### PROBLEM STATEMENT:
Your task is to copy the lines of the data below from the line holding "Viewport: 660px width, 1430px height." through the line holding "Given: Click the $4 100 000 soft cap value", inclusive, exactly and with nothing added.

### TASK MATERIAL:
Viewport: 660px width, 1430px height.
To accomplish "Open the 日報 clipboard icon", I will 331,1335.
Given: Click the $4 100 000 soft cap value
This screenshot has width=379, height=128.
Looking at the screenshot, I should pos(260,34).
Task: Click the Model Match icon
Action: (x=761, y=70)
* * *
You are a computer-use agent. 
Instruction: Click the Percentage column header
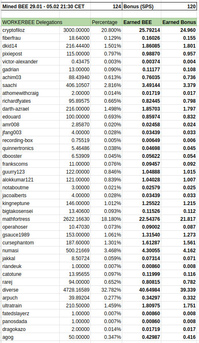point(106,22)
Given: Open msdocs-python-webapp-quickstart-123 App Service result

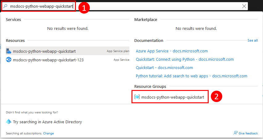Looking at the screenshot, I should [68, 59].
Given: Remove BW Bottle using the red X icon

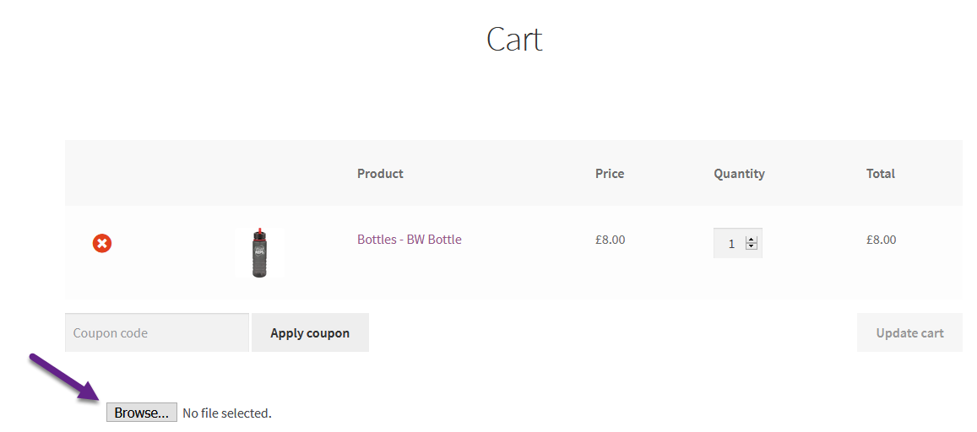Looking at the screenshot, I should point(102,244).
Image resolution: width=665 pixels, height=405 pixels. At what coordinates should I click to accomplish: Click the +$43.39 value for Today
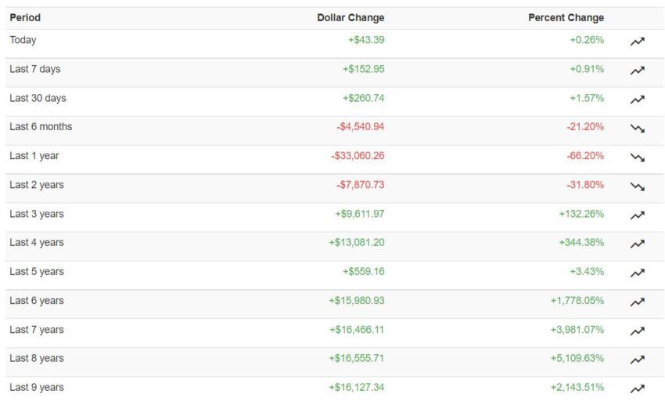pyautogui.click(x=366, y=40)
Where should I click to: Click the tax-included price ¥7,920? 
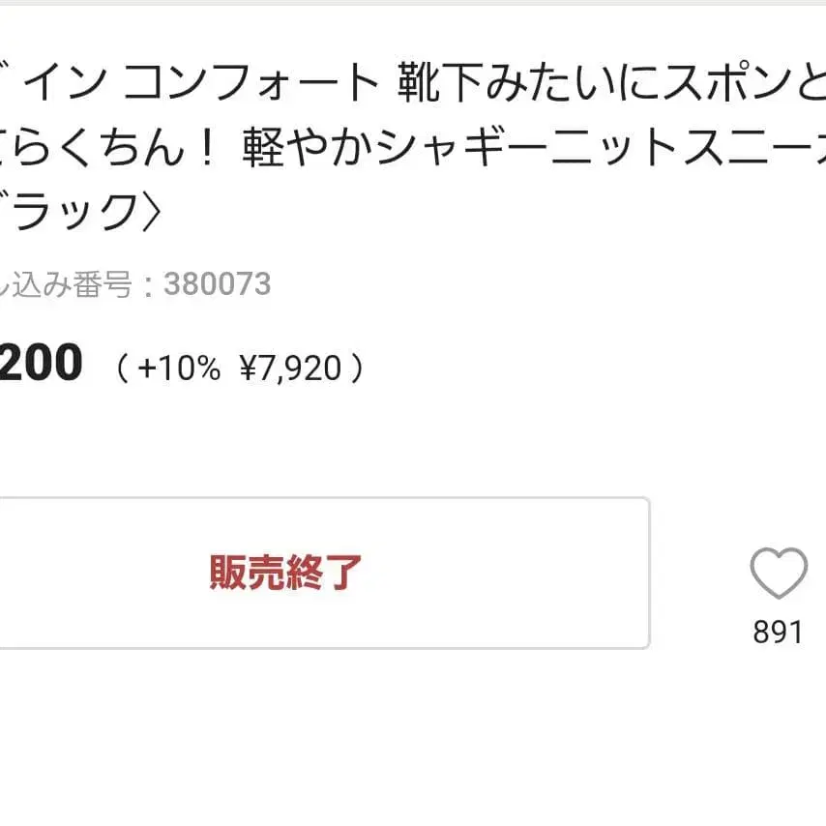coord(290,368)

### OUTPUT BELOW:
Viewport: 660px width, 1430px height.
To accomplish "Open the 日報 clipboard icon", I will 331,1335.
Given: Click the $4 100 000 soft cap value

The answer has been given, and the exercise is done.